2016.11.11
アップストアのシンプルなストア体験は最高だが、フル機能の試用とアップグレード割引がないため、ユーザは高額なソフトの購入に踏み切りにくい。その問題を解決するために試行錯誤を重ねてきたオムニ・グループが、10月に発売した「オムニグラフ7(OmniGraffle 7)」でアプリ内購入を活用した新しい販売方法を採用している。
2つのストアの長所を融合
アップルのアップストアには、アプリを無料体験する仕組みが組み込まれていない。また、アプリがメジャーバージョンアップになったときに、既存ユーザが割引き価格で新バージョンにアップグレードできる仕組みもない。アップルはシンプルな体験を重視しており、同ストアでは簡単にアプリを入手でき、スムースに最新版へアップデートできる。一方で、無料体験など機能を増やすことには慎重である。
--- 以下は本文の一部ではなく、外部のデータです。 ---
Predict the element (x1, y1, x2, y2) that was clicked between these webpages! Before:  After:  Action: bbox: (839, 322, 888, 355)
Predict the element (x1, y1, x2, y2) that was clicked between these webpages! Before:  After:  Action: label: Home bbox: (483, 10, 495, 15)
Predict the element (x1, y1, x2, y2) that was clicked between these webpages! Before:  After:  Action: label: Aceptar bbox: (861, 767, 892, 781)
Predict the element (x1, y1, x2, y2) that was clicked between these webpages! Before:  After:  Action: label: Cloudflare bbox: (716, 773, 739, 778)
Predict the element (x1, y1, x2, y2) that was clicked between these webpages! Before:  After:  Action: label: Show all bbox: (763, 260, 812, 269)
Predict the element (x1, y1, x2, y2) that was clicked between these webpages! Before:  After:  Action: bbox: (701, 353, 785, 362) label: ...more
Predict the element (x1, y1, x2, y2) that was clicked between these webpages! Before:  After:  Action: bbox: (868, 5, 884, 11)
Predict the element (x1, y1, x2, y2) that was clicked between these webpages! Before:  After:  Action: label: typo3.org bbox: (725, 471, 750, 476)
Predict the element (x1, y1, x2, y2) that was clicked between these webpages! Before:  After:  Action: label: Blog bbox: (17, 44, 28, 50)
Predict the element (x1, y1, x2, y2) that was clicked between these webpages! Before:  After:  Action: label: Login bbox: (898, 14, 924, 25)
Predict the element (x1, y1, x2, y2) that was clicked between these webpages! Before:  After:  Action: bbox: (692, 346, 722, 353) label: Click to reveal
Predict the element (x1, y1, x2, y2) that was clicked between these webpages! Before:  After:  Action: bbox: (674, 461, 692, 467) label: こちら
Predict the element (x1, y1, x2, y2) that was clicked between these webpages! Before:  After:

PC向けソフトでは当たり前の無料体験やアップグレード割引を求めるユーザは多く、アップストアの規約に従いながら、いかにユーザの要望に応えるかが、同ストアを利用するアプリ開発者の課題の1つになっている。そうした中、オムニ・グループがMac用のアップストアにおいて、これまで有料販売していた図形・描画ツール「オムニグラフ(OmniGraffle)」の無料提供を開始。アプリ内購入を使って無料体験とアップグレード割引も実現、同社はアップルストアで有料アプリを購入する「最善の体験」とアピールしている。
オムニは、プロフェッショナルのニーズも満たすプロダクティビティツールをPC時代から提供し続けている。3~4年のサイクルでメジャーアップグレードを繰り返しながらユーザを増やしていく、PC時代のソフトウェア販売モデルで成功しており、そのため無料体験と有料アップグレードへのこだわりが強い。一方でポストPCへの移行にも積極的で、アップストアでも製品を提供しながら、平行して以前と同様にオムニストアを通じた販売を継続していた。この2つの販売モデルを融合するための試行錯誤を重ねて、たどり着いたのがアップストアのアプリ内購入でのアップグレード販売だ。